Stored data entries
__________________________________________________
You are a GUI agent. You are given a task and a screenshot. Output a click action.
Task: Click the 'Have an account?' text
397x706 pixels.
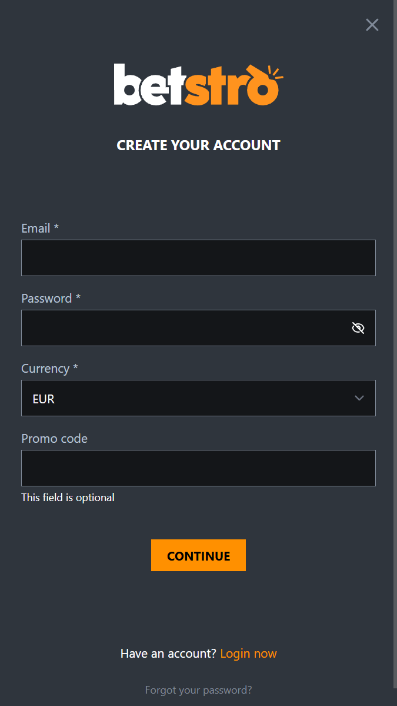[x=168, y=654]
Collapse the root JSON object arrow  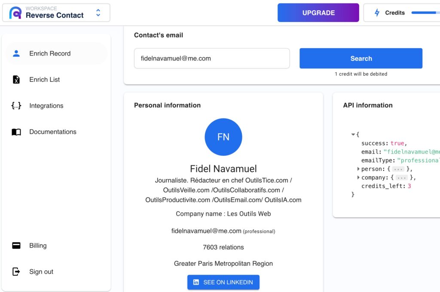point(353,135)
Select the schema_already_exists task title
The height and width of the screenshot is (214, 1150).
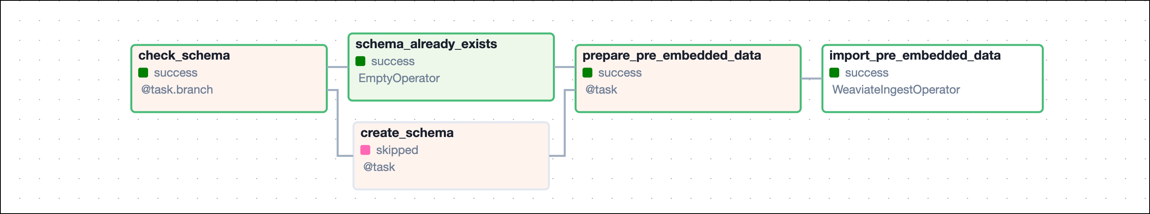(426, 44)
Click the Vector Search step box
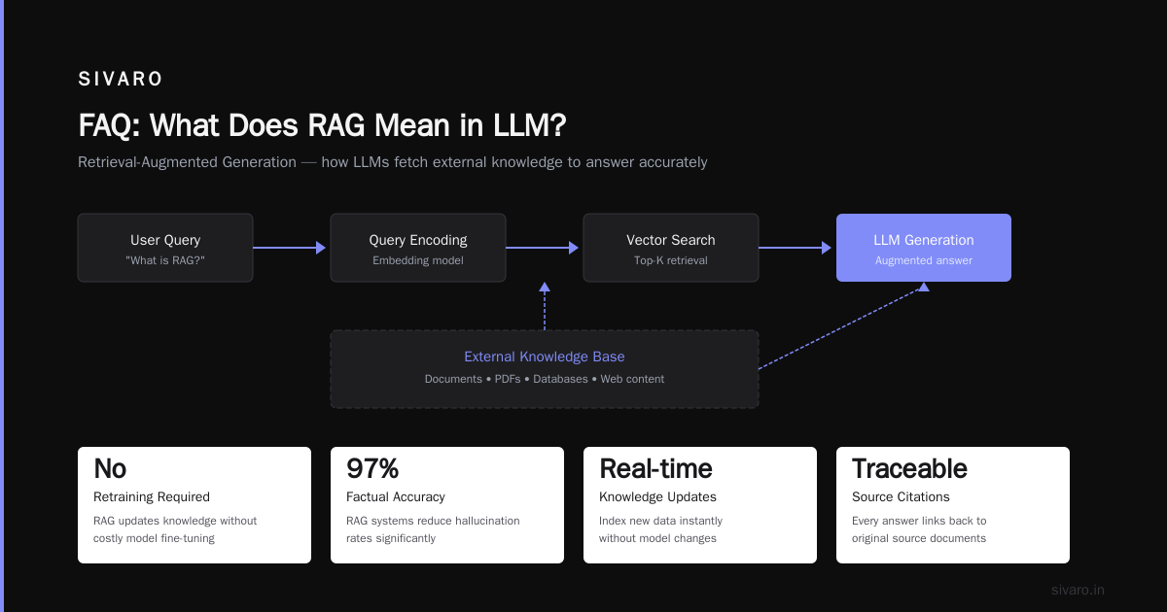The image size is (1167, 612). [671, 248]
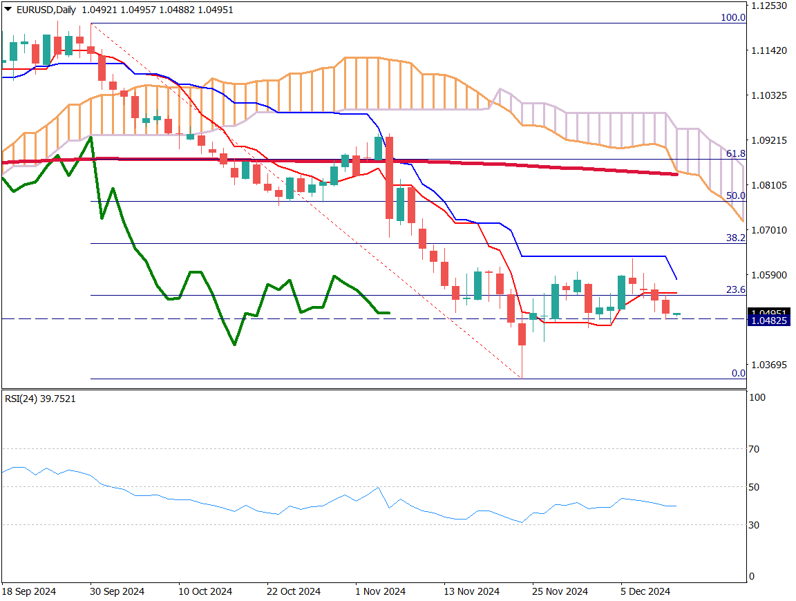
__________________________________________________
Only an exact copy belongs in the answer: the lines from the one containing "The height and" through the end of the records, both ends included, minus the pictures.

§ Result of this exercise:
The height and width of the screenshot is (214, 1150).
(426, 44)
Click the Vector Search step box
The image size is (1167, 612). [671, 248]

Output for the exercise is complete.